Archive
12/23/2016 – Ephemeris – Another possible set of events that could have been the Star of Bethlehem
Ephemeris for Friday, December 23rd. The Sun will rise at 8:18. It’ll be up for 8 hours and 48 minutes, setting at 5:06. The Moon, 3 days past last quarter, will rise at 3:43 tomorrow morning.
The brilliant planet Venus is out evening star now, and one could say that’s its our Christmas Star. And perhaps it was, or was part of the Star of Bethlehem. Back in August of 3 BC the planet Jupiter and Venus appeared to come very close to one another. The term for such an apparent close approach is called a conjunction. Astrologers make a big deal out of such a chance alignment. It’s like a trick photo of someone in the foreground appearing to hold up or leaning on a more distant object. Anyway, 10 months later in June of 2 BC Jupiter again appeared to join Venus, this time so close they could not be separated by the human eye. This all occurred against the constellation of Leo the lion which in Genesis is the symbol of Judah.

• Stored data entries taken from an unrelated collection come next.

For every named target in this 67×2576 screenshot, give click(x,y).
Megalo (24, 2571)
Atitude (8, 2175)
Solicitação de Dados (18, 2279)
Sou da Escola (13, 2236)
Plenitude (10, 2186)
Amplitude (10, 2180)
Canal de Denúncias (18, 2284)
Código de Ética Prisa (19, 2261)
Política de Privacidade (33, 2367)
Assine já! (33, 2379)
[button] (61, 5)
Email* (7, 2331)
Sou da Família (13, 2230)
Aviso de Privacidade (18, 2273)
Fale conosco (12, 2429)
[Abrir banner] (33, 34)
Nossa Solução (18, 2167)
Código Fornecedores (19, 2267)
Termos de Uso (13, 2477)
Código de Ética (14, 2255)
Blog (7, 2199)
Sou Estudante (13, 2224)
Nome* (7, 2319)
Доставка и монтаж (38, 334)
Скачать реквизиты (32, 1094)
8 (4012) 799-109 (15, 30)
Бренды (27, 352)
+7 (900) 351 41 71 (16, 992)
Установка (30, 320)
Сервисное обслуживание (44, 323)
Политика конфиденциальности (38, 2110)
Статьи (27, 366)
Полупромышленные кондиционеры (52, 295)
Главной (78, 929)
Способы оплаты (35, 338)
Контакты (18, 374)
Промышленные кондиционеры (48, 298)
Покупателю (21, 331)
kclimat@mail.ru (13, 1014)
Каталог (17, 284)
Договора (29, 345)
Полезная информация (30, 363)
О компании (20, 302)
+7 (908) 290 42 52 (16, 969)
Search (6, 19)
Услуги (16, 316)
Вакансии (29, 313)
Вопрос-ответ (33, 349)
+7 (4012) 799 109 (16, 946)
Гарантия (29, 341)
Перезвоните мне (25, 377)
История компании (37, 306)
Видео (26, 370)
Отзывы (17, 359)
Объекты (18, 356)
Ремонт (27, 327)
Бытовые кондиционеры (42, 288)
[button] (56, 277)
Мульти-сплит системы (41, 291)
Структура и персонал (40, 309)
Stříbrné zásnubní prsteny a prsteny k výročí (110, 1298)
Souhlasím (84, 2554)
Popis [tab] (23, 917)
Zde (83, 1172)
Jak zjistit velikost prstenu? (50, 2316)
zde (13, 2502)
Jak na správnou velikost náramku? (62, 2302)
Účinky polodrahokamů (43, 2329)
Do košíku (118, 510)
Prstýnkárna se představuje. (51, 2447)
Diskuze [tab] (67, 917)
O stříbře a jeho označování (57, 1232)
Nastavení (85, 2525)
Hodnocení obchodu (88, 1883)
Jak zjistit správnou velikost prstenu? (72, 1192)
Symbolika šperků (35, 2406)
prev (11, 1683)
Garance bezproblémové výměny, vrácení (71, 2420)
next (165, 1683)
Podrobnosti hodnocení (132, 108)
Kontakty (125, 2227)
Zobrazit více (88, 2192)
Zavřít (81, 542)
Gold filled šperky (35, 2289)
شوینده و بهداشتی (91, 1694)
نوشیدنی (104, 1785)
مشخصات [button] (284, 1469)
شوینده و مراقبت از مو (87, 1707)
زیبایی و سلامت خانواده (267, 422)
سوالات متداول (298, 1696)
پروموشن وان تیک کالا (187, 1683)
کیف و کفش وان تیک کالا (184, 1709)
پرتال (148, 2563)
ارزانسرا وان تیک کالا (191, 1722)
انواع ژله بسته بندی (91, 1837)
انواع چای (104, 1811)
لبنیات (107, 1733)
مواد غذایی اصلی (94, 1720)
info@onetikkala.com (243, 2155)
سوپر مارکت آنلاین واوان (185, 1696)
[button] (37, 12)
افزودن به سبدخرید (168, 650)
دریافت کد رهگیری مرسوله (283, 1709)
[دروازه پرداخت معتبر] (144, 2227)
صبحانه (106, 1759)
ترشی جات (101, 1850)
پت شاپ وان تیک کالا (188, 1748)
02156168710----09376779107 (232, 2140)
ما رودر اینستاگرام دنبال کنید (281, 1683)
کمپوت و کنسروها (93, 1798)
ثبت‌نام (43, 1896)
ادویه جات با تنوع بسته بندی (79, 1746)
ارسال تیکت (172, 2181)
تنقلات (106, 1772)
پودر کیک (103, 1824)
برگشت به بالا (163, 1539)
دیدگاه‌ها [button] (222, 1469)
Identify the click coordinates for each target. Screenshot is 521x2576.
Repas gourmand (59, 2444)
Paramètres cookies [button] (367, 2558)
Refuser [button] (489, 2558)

Times are for the Traverse City/Interlochen area of Michigan. They may be different for your location.
Addendum

Venus and Mars in the twilight last night at 6 p.m., December 22, 2016. Photograph by Bob Moler. Click on the image to enlarge.
I have more information on this set of conjunctions in my December 2 post announcing my program on the Star of Bethlehem: https://bobmoler.wordpress.com/2016/12/02/12022016-ephemeris-my-talk-about-the-star-of-bethlehem-is-tonight/
12/22/2016 – Ephemeris – Could Jupiter and Saturn have combined to be the Star of Bethlehem?
Ephemeris for Thursday, December 22nd. The Sun will rise at 8:17. It’ll be up for 8 hours and 48 minutes, setting at 5:05. The Moon, 2 days past last quarter, will rise at 2:45 tomorrow morning.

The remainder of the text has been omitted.